Again, let's classify it with a tree.

In [None]:
scatter_plot(train_df['R_CHLA'], train_df[target_var])

In [None]:
chla_clf = tree.DecisionTreeRegressor(max_depth=2)
chla_clf = sio3_clf.fit(np.array(train_df['R_CHLA']).reshape(-1, 1), np.array(train_df[target_var]).reshape(-1, 1))

plt.figure(figsize=(12, 12))
tree.plot_tree(chla_clf, fontsize=8)
plt.show()

In [None]:
splits = get_splits(chla_clf)
splits[0] = 0
splits

In [None]:
train_df = create_cut_and_dummies(train_df, 'R_CHLA', splits)
test_df = create_cut_and_dummies(test_df, 'R_CHLA', splits)

print(train_df.shape, test_df.shape)
print(all(train_df.columns == test_df.columns))

#### R_PHAEO

Again, let's classify it with a tree.

In [None]:
scatter_plot(train_df['R_PHAEO'], train_df[target_var])

In [None]:
phaeo_clf = tree.DecisionTreeRegressor(max_depth=2)
phaeo_clf = sio3_clf.fit(np.array(train_df['R_PHAEO']).reshape(-1, 1), np.array(train_df[target_var]).reshape(-1, 1))

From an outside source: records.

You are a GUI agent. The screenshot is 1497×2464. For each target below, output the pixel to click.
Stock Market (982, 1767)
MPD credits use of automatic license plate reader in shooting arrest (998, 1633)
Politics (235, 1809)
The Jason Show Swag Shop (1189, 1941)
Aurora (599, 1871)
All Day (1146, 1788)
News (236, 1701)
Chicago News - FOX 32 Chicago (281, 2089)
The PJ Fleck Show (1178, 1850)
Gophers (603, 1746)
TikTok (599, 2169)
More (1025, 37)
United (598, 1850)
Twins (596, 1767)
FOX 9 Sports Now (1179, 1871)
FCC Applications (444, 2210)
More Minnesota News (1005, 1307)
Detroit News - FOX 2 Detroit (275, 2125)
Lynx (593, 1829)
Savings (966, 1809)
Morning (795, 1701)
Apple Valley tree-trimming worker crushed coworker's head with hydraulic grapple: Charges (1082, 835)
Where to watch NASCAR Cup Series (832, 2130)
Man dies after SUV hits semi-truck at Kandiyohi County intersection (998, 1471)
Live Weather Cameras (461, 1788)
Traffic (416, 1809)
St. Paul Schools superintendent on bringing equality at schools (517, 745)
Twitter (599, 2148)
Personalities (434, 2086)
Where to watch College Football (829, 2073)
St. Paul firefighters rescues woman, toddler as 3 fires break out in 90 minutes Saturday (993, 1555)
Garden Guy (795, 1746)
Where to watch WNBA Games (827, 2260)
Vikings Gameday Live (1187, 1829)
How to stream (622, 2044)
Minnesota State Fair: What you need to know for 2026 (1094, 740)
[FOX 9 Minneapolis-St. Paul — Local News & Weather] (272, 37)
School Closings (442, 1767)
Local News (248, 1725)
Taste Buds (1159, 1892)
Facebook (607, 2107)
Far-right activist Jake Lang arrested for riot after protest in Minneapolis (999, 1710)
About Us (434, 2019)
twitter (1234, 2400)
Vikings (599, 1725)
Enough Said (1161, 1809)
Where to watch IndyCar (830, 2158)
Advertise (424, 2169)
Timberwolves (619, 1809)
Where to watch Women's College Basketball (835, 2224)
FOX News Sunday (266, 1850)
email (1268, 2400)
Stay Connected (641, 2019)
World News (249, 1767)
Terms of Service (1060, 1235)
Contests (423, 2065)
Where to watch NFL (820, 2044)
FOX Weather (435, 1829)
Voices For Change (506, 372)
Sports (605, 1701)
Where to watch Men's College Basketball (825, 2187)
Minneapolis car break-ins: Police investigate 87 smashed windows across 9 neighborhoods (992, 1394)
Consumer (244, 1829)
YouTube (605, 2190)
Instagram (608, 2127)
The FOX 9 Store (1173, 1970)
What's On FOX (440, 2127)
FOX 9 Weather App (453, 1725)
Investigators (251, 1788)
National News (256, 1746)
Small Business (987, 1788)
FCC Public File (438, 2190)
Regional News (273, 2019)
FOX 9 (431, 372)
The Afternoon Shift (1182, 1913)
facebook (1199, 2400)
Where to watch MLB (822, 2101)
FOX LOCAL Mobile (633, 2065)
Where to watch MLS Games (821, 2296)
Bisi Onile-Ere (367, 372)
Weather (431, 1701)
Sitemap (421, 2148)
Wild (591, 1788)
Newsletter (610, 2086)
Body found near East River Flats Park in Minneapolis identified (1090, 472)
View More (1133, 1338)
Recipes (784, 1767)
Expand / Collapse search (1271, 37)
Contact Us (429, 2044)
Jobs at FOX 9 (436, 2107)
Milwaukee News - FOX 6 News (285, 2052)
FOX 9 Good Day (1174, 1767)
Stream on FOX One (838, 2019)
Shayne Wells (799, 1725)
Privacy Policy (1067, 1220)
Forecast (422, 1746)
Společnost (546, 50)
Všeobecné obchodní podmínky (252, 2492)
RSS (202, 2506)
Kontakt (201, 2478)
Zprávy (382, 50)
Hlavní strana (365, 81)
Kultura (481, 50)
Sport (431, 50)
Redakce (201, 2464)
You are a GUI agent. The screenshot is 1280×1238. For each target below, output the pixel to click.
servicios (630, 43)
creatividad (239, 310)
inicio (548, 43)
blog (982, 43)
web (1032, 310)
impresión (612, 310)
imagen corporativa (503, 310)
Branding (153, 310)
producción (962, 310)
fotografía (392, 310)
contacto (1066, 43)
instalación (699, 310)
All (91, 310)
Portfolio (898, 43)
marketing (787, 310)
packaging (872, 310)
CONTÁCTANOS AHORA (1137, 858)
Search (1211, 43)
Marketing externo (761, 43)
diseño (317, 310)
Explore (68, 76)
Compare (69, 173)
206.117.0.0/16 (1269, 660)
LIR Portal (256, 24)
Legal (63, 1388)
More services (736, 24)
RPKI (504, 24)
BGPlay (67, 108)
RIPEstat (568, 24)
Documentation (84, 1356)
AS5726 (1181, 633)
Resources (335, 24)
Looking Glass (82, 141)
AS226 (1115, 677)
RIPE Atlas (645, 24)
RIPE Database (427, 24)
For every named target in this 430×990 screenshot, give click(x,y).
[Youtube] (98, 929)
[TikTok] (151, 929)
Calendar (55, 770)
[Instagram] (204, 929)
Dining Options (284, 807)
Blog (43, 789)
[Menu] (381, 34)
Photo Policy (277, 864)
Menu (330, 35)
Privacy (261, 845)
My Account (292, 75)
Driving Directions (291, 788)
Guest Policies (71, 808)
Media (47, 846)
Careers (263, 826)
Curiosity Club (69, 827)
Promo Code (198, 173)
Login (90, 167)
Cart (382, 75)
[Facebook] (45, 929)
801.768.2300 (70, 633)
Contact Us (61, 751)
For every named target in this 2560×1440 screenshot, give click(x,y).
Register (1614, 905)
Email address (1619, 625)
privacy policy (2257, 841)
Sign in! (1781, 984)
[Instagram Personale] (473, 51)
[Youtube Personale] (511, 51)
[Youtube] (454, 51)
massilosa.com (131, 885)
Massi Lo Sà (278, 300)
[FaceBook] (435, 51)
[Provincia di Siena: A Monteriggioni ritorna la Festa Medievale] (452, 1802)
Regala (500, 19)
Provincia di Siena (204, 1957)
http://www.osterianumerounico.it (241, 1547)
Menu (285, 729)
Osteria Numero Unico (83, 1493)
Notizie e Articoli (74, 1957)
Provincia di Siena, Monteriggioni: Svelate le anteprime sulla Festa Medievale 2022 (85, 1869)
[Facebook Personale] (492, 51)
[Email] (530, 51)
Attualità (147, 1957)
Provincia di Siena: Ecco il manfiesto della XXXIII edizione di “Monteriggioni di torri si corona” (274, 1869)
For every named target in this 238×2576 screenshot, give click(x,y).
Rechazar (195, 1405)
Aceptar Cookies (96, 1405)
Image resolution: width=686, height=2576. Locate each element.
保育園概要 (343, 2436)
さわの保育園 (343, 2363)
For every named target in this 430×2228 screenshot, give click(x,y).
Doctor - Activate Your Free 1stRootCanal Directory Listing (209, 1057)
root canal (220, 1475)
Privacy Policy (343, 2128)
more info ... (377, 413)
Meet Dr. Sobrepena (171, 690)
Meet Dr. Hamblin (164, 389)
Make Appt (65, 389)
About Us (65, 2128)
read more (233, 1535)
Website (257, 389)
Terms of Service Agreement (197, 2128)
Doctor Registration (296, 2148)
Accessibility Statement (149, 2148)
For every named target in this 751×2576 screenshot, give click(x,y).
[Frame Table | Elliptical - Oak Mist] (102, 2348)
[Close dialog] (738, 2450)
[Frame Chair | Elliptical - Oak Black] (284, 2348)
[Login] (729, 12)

plt.figure(figsize=(12, 12))
tree.plot_tree(phaeo_clf, fontsize=8)
plt.show()

In [None]:
splits = get_splits(phaeo_clf)
splits[0] = 0
splits

In [None]:
train_df = create_cut_and_dummies(train_df, 'R_PHAEO', splits)
test_df = create_cut_and_dummies(test_df, 'R_PHAEO', splits)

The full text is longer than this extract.